While this YouTube video demonstrates the Watermelon Crawl in both instructional mode and in a performance of the dance up to speed, printing out the step sheet is a good way to supplement your learning. Watch the video a few times to get acquainted with the music and how the dance looks, and then turn the music off and break the steps down using the step sheet. This combination of dance and written instruction can help you learn line dances quickly and correctly. All of the step sheets below are printable. If you need help downloading the printable, check out these helpful tips.
Step Sheets for Popular Country Line Dances
Two more popular country line dances are the Achy Breaky Heart and the Tush Push. The Achy Breaky Heart has a long list of variations, but the step sheet to the left details one of the more basic versions of the choreography. Once you've mastered this version, check out more advanced combinations, or pick them up from other dancers at line dancing clubs or events.
The Tush Push is more advanced than the Achy Breaky Heart, but still accessible for beginners. Because the music, and therefore the step pattern, is quite fast, it's good to learn these steps without relying on the music. Master the steps without listening to the song; then turn on the song and adjust your movements to fit into the rhythm. Only after you can perform the whole combination several times in a row should you try to get yourself up to the speed of the music.
Hip Hop and Pop Music Line Dances
While country line dancing is very well known, there are also popular line dances for other genres of music. These dances are especially common at wedding receptions and other gatherings with family, friends, and coworkers. While there aren't necessarily bars that offer 'line dancing night' in the way that many bars offer country line dancing events, popular music line dances are often used to get large groups of people out on the dance floor.

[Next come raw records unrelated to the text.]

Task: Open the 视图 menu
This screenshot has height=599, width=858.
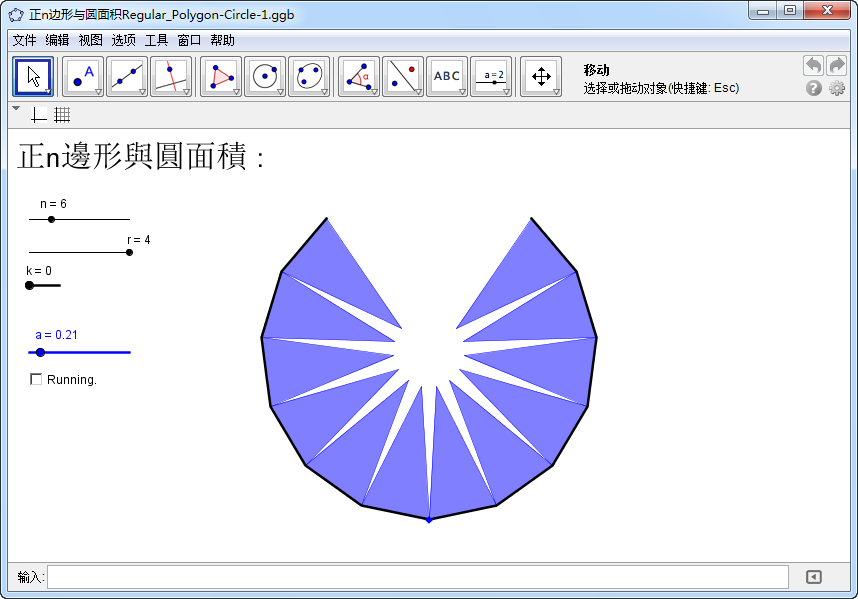Action: coord(90,40)
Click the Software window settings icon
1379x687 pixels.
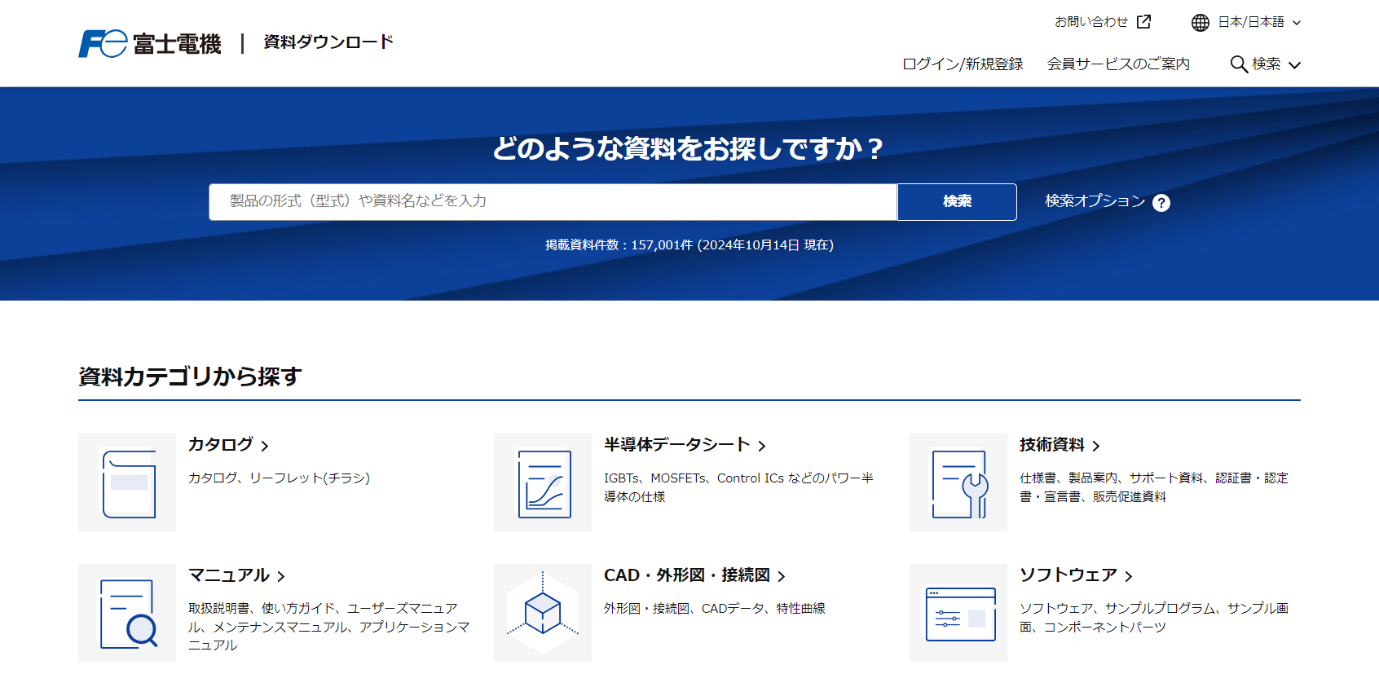point(958,613)
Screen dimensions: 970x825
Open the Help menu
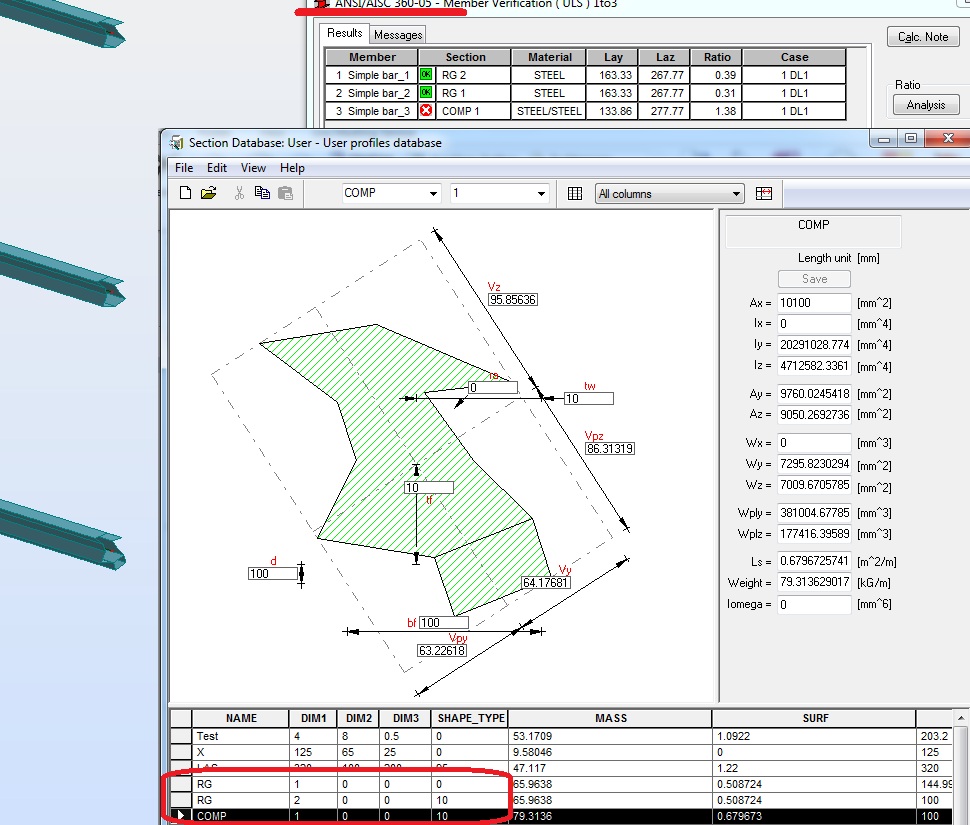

The Macarena is one line dance that took the world by storm in the 1990s. A favorite for wedding receptions, this line dance is relatively easy to learn.
The Cupid Shuffle is not as internationally well known as the Macarena but it is probably the easiest line dance to learn, except perhaps for the Bunny Hop. Beginning line dancers can tackle this dance with confidence that the steps are basic enough, and the music slow enough, for everyone to learn the dance with ease.
Additional Online Step Sheets
If line dancing is a new passion of yours, you may be interested in learning a long list of dances. If you want to expand your repertoire dramatically, try one of these online resources:
- Line Dancer Magazine has a comprehensive database of dance scripts. While this website requires a paid subscription in order to read the step sheets, this resource is an invaluable one to those who are deeply involved in line dancing.
- KickIt Search Engine is one of the more useful ways to track down a dance by song, artist, choreographer, or level of dance proficiency recommended for given dances. While it doesn't necessarily have every line dance in it, it comes pretty close and it is a free resource.
Learning and Enjoying
While step sheets are excellent resources for learning popular line dances, don't forget to put the sheets down once you know the steps. Line dancing is a great social activity, good exercise, and a whole lot of fun. Once you know the basic steps, let loose and allow the momentum of the crowd to further enhance your technique. If you listen closely to the music you'll realize that the steps fit the music perfectly in most cases, guiding your rhythms and helping you accentuate the steps with your arms and upper body. If you're relaxed and having fun, the success of your learning will shine through.